Borëd | Artist Spotlight | Lyubov Popova
- Bored B.B
- Sep 15, 2021
- 2 min read
Lyubov Sergeyevna Popova was a Russian avant-garde artist (Cubist, Suprematist and Constructivist), painter and designer. Popova was born in Ivanovskoe, near Moscow, to the wealthy family of Sergei Maximovich Popov, a very successful textile merchant and vigorous patron of the arts, and Lyubov Vasilievna Zubova, who came from a highly cultured family.
Popova grew up with a strong interest in art, especially Italian Renaissance painting. At eleven years old she began formal art lessons at home; she was first enrolled in Yaltinskaia's Women's Gymnasium, then in Arseneva's Gymnasium in Moscow. By the age of 18 she was studying with Stanislav Zhukovsky, and in 1908 entered the private studios of Konstantin Yuon and Ivan Dudin. In 1912 to 1913, she began attending the studios of the Cubist painters Henri Le Fauconnier and Jean Metzinger at Académie de La Palette in Paris.
Popova was one of the first female pioneers in Cubo-Futurism. Through a synthesis of styles she worked towards what she termed painterly architectonics. After first exploring Impressionism, by 1913, in Composition with Figures, she was experimenting with the particularly Russian development of Cubo-Futurism: a fusion of two equal influences from France and Italy.
Her painting The Violin of 1914 suggests the development from Cubism towards the "painterly architectonics" series of 1916–1918. This series defined her distinct artistic trajectory in abstract form. The canvas surface is an energy field of overlapping and intersecting angular planes in a constant state of potential release of energy. At the same time the elements are held in a balanced and proportioned whole as if linking the compositions of the classical past to the future. Color is used as the iconic focus; the strong primary color at the center drawing the outer shapes together. Popova's superimposed planes and strong color have the objective presence of actual space and materials.
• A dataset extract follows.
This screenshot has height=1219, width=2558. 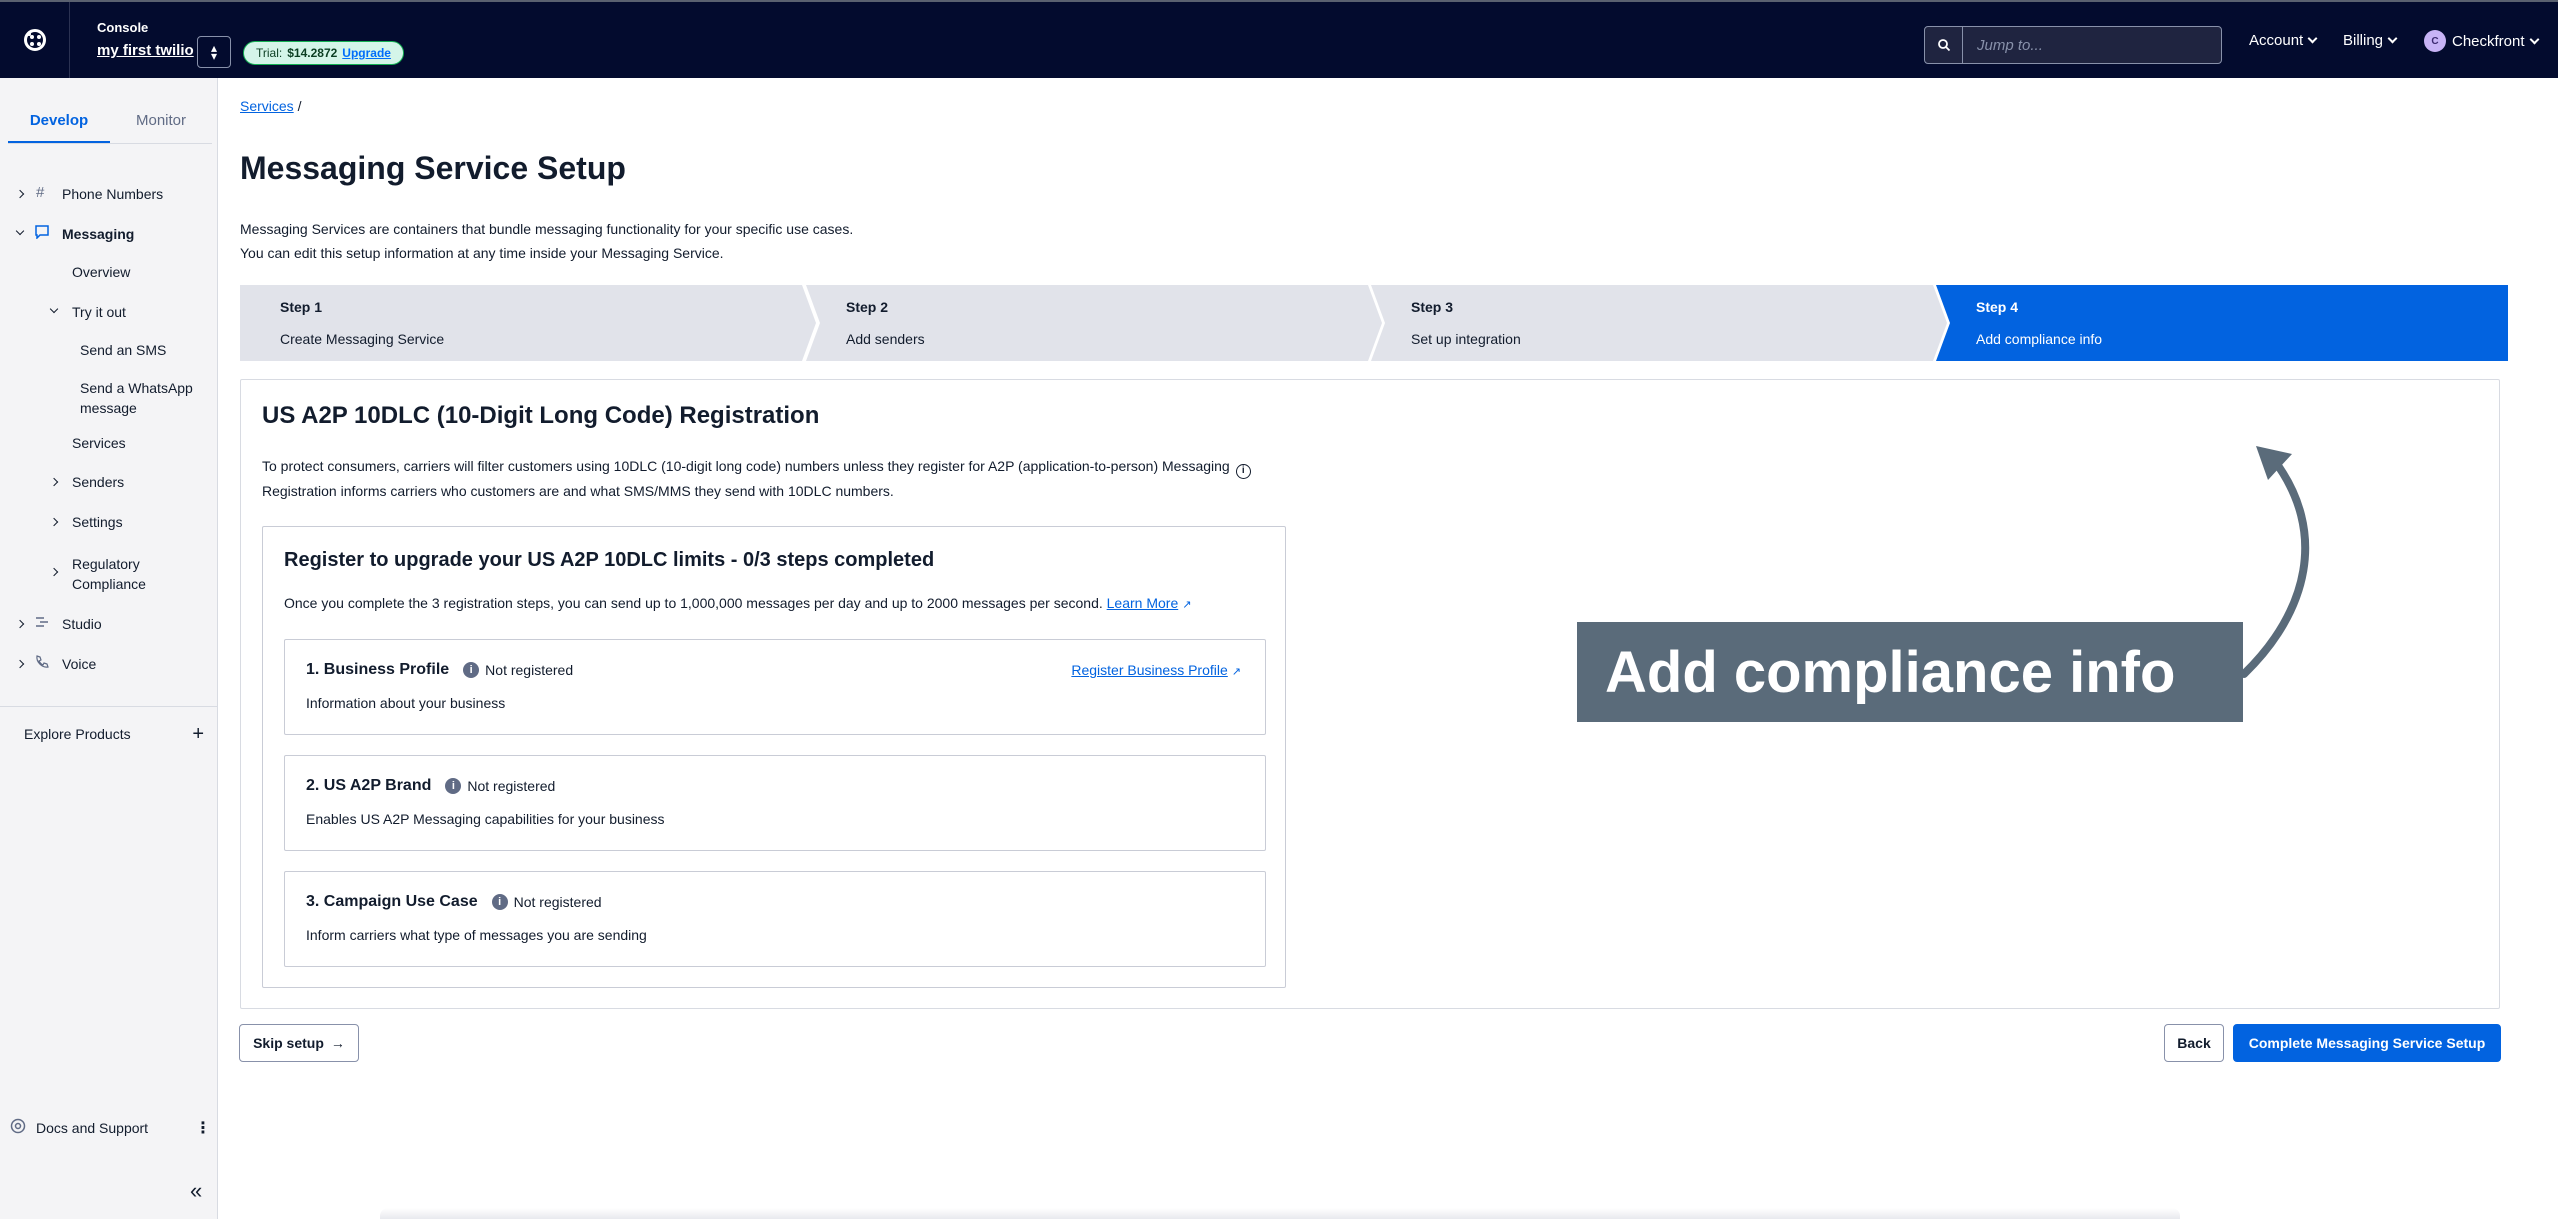 I want to click on collapse-sidebar-icon: «, so click(x=196, y=1191).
As early as 1917, in parallel with her Suprematist work, the artist had made fabric designs and worked on Agitprop books and posters, In the Tenth State Exhibition: Non Objective Creativity and Suprematism, 1918, she contributed the architectonic series of paintings. She continued painting advanced abstract works until 1921. In 1923 she began creating designs for fabric to be manufactured by the First State Textile Printing Works in Moscow. From 1921 to 1924 Popova became entirely involved in Constructivist projects, sometimes in collaboration with Varvara Stepanova, the architect Alexander Vesnin and Alexander Rodchenko.
Popova died at the peak of her artistic powers two days after the death of her son, from whom she had contracted scarlet fever in 1924 in Moscow at age 35. A large exhibition of her work opened in Moscow from December 21, 1924 to January 1925, at Stroganov Institute, Moscow. The exhibition included Popova's works such as seventy-seven paintings, as well as books, posters, textile designs, and line engravings. "Artist-Constructor" was the term applied to Popova by her contemporaries in the catalogue of the artist's posthumous exhibition.